In a three-part series exploring the sleepy Mekong Delta region in southern Vietnam, “Life Along the Mekong” follows a traveller’s journey to some of the Delta’s most magical destinations that are still well off of the tourist trail. Floating markets, dusty villages, emerald rice paddies and flooded forests all adapt to the ebb and flow of the river that is still central to the livelihoods of Delta locals. See what the Delta has in store on in-depth Mekong Delta journeys into the heart of this agricultural epicentre.
If our host’s home was any indication of her life in this sleepy, dusty Cham village on the banks of the Mekong River, Ayesah valued her family above everything. The walls of this simple wooden home were littered with family photos, mementos of her still infant grandchildren and poster-sized images of family weddings. We’d only arrived 20 minutes ago, but Ayesah had already shuffled quickly to a nearby dresser and produced a photo album filled with photos of her three children and 10 grandchildren.
For her entire 81-years, Ayesah has lived just a stone’s throw from this small village near central Chau Doc. Unlike the villages not so far from here, though, this tiny ethnic enclave is distinct – the people here are from an ancient and unique heritage that sets them apart both ethnically and religiously from most of Vietnam. In a country dominated by Buddhism and Taoism in the city centres, this locals in this village are Cham – and predominantly Muslim.
From a culture that once ruled over land stretching from the coast of Vietnam into modern day Cambodia hundreds of years ago (leaving behind countless temples as relics), the Cham people in Vietnam now live in small communities a lot like this one. Their faith was likely brought over by ancient seafaring traders as far back as the 11th Century, during the height of the Champa Kingdom. Now, the communities are small but faithful to their history and heritage.
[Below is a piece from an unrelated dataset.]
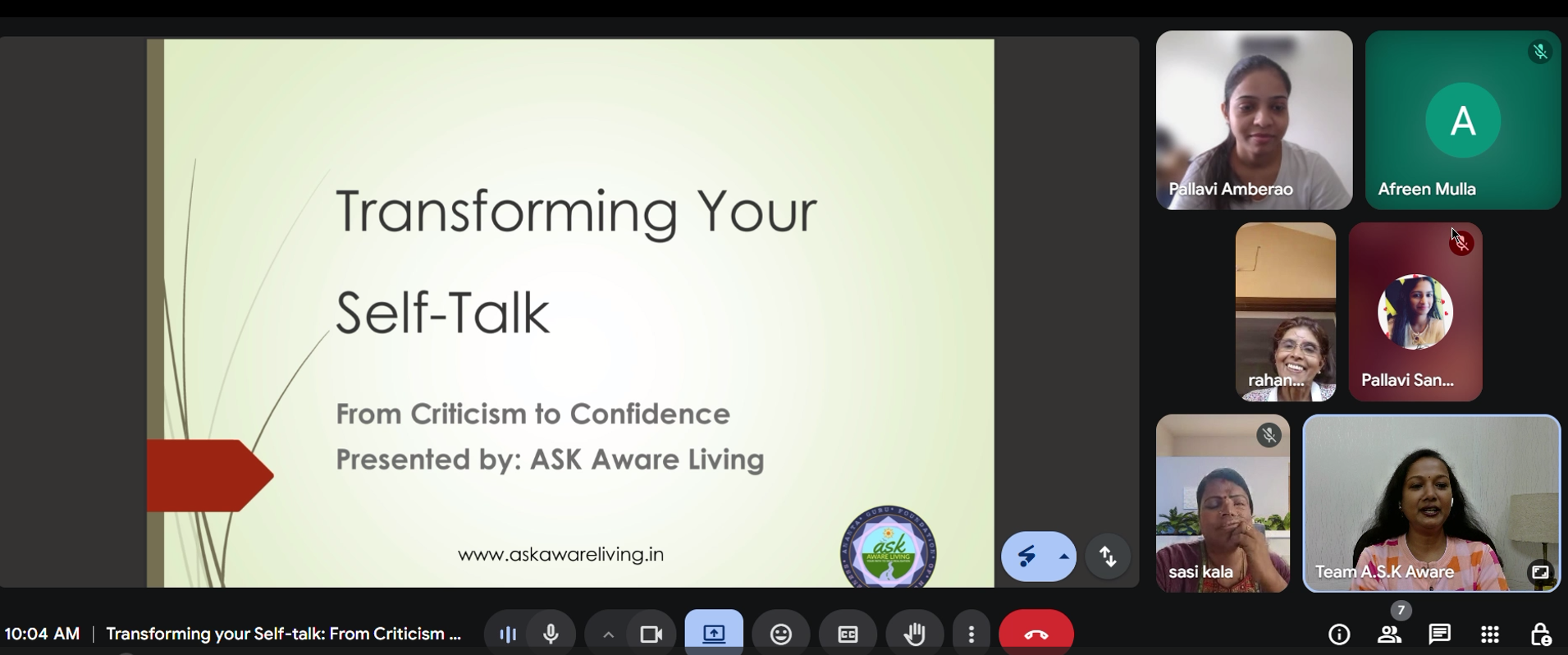
Task: Raise your hand
Action: click(x=914, y=634)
Unlike other parts of the Muslim world, the Cham borrow cultural elements from around them. The wedding pictures on the wall are a melting pot of influences – one photo with a puffy white princess gown, another with a sparkling Vietnamese ‘ao dai’. The only hint at the beliefs stringing these images together is the ever-present sash covering the bride’s hair and shoulders.
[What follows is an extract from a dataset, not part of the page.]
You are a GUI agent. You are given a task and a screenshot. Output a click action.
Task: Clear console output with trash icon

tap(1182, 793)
“The children here study Vietnamese in school and Arabic in the evenings at the mosque,” Ayesah tells us. “When they get older, they will go off to Saigon for university, but I know they won’t forget where they came from.”
Just like most Mekong communities, the Cham village here is still reliant on the ebb and flow of the river. Most families here still rely on agricultural to get by – fishing and farming make up the backbone of the tiny community’s income. Their trade usually overlaps with their neighboring villages – a combination of Khmer communities whose temple architecture looks more like Cambodia than Vietnam, and majority Kinh (or Vietnamese) communities. In recent years, there is very little dispute in culture and religion, though it wasn’t always that way.
“There used to be prejudice many years ago,” says Aseyah. “But we’ve learned to live together.”
It’s partly to do with the blending of the Delta’s diverse cultural landscape, especially for young Cham locals. Most will head into more urban areas of Chau Doc that they are in the vast minority, and learn to speak Vietnamese just as fluently as their local Cham tongue and the Arabic they’ll need for the studies in the Mosque. Apart from the veils that young women will wear, the locals here all but blend into the scenery of Chau Doc. The cultural differences are only obvious when wandering through the village, where hair is covered and it’s not unusual to see Cham men walking by in traditional garb and hats, called kufi.
The community remains distinctly influenced by Muslim faith and Islamic culture, though, because of the still-present barriers for entry. Though trade is welcomed and local visitors common, entering the community when marrying a local means converting to Islam. For a person just entering the faith, the transition is a cumbersome one – it’s an important Cham right of passage to learn to read and study the Quran in Arabic.
Not all Cham communities in Vietnam are Muslim. Some still practice polytheism not unlike Hinduism, which was the most common faith among them during the Cham empire. It’s the same reason why Cham ruins don’t look so unlike Cambodia’s Angkor Temples or Hindu temples in nearby India or Nepal – in other parts of Vietnam where Cham communities still live, there is often an even split between Muslim Cham locals and traditionally Hindu.
For Ayesah, though, a life in her faith has been a fruitful one. While we sit cross-legged in her living room, she feeds us fresh pineapple and beef jerky while showing us her turquoise prayer beads and prayer mat. Even at her age, Ayesah prays 4 or 5 times every day along with her family, and even shows the trickle of outside visitors her visit her home how it’s done. Before we stand up to go, she’s quick to smile and thank us for visiting. Even in this sleepy Mekong village where the sun is hot, the warmth of the local hospitality of what leaves an impression.